The LCI class is very popular and fills well in advance! There are usually two classes offered each year, one in the fall and one in the spring. Classes are held every Monday for 12 weeks, except every other spring classes are held on Tuesday-Wednesday-Thursday once per month for four months.
Participants for future classes will be accepted on a first-come, first-served basis and will be placed on a rolling waiting list in order of contact. For more information about the LowCountry Institute’s Master Naturalist class, to find out dates of future classes, and to join the waiting list visit the LCI webpage.
After completing the Master Naturalist program, graduates are expected to provide 30 hours of volunteer service in support of the state’s natural resources on an annual basis.
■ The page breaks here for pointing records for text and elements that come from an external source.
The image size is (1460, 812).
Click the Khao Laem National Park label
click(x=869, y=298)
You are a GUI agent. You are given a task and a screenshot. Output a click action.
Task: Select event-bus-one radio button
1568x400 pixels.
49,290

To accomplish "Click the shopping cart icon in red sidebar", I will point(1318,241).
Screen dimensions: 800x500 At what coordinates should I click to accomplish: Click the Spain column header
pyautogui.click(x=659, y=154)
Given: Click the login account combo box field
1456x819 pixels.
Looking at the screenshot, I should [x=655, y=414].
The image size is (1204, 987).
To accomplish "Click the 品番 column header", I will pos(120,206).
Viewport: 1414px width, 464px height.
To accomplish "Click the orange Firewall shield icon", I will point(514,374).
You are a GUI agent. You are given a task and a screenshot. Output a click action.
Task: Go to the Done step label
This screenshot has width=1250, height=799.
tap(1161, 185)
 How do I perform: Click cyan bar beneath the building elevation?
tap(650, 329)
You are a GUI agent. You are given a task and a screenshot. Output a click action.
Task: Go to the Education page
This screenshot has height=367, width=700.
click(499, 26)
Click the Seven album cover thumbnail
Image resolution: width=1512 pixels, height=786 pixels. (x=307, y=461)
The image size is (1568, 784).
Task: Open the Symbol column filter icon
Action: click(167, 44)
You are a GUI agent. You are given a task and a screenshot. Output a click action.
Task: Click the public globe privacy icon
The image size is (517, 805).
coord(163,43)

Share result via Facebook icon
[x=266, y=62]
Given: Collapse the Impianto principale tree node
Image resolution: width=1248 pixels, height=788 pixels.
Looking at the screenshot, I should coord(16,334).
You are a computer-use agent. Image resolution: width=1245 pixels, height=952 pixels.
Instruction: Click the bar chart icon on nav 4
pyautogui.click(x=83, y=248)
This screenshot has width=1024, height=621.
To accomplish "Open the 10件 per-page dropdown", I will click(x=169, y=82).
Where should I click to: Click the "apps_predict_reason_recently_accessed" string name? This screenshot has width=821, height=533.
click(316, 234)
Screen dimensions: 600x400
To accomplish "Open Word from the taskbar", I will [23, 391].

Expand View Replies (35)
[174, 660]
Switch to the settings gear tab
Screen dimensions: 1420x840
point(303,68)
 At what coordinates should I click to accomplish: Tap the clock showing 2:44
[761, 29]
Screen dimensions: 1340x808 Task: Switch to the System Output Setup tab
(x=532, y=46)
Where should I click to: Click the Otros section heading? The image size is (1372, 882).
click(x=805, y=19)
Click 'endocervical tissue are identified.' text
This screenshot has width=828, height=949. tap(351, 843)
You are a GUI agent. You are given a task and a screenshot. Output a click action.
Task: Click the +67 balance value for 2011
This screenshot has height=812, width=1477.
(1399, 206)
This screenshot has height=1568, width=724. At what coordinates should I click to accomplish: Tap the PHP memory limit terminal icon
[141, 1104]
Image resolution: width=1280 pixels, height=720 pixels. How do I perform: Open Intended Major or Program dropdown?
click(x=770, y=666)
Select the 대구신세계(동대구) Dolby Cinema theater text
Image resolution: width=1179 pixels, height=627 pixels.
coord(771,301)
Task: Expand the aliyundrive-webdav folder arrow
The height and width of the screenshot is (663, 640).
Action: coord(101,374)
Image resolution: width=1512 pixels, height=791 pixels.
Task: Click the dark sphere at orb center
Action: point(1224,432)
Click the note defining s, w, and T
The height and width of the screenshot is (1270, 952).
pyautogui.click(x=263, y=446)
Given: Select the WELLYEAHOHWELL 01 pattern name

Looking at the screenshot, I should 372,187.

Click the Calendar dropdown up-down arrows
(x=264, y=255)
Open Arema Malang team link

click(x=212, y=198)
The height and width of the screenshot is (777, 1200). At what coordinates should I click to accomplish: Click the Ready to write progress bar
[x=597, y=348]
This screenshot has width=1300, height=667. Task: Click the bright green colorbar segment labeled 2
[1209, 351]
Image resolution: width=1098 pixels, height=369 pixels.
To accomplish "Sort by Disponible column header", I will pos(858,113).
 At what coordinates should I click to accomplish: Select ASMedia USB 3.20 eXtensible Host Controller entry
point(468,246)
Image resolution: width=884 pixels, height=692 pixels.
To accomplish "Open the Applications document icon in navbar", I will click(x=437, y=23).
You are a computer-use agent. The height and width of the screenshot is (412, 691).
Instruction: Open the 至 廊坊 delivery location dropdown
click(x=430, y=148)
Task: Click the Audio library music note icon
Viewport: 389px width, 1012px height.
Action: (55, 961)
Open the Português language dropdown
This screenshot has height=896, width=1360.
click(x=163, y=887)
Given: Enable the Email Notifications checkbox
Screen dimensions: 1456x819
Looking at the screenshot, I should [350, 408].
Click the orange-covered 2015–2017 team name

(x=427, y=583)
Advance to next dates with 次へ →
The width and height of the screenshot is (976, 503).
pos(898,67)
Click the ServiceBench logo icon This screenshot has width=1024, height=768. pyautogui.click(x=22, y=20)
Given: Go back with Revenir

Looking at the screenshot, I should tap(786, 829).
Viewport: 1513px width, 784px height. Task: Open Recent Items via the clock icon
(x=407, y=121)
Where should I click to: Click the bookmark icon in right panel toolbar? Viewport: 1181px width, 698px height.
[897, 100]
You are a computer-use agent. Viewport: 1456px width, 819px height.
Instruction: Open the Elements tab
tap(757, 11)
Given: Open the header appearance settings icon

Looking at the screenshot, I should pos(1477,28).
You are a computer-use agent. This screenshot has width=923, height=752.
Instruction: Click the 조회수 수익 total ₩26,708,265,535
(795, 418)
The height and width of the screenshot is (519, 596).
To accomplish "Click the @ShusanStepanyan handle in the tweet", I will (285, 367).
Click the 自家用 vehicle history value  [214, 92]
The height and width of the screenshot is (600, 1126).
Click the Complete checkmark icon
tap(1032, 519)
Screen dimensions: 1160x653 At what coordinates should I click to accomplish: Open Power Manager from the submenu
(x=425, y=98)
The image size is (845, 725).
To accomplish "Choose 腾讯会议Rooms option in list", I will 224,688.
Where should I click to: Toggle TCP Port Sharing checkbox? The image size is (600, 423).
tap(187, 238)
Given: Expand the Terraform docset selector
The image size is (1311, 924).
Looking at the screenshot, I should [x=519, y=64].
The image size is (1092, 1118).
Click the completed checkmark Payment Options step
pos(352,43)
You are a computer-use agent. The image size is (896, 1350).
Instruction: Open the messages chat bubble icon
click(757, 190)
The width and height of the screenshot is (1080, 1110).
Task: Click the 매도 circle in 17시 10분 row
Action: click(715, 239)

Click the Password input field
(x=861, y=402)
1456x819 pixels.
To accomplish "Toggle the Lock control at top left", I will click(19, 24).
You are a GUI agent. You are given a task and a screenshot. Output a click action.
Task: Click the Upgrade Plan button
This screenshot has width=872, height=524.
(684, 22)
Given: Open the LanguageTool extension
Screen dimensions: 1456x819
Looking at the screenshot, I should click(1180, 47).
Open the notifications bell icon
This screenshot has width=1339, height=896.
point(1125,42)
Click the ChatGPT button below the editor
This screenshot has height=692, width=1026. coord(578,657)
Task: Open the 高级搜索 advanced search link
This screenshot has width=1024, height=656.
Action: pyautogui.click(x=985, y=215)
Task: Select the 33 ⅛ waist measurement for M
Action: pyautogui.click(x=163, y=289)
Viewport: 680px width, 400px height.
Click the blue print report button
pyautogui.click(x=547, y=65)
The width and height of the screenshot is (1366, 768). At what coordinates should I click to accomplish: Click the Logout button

Twenty two of the hours should be service projects and eight of the hours should be advanced training (continuing education about nature). Volunteer service projects may be in education/interpretation, citizen science, ecological service projects, or service to the SCMN program. Click the links to learn more about the types of activities that qualify!
It is very important that Master Naturalists report their volunteer hours through the state volunteer database! Not only are these hours a way of quantifying the success of the LowCountry Institute’s Master Naturalist program, they are used by the Clemson Extension Office to receive support for the program from the state legislature.
For each year that graduates complete the 30 service hours, they receive a gemstone that is affixed to their Master Naturalist name badge. Graduates receive the badge upon completion of the program. The badges are made from renewable wood and the gemstones are amethysts (SC state gemstone). To receive your jewel, you must report your hours to the volunteer database and then bring your nametag with you to a quarterly LCMNA meeting. If you become a South Carolina Statewide Master Naturalist (after completing training in two other biogeographical regions plus an eight hour nature interpretation course), you will receive your emerald through the state office.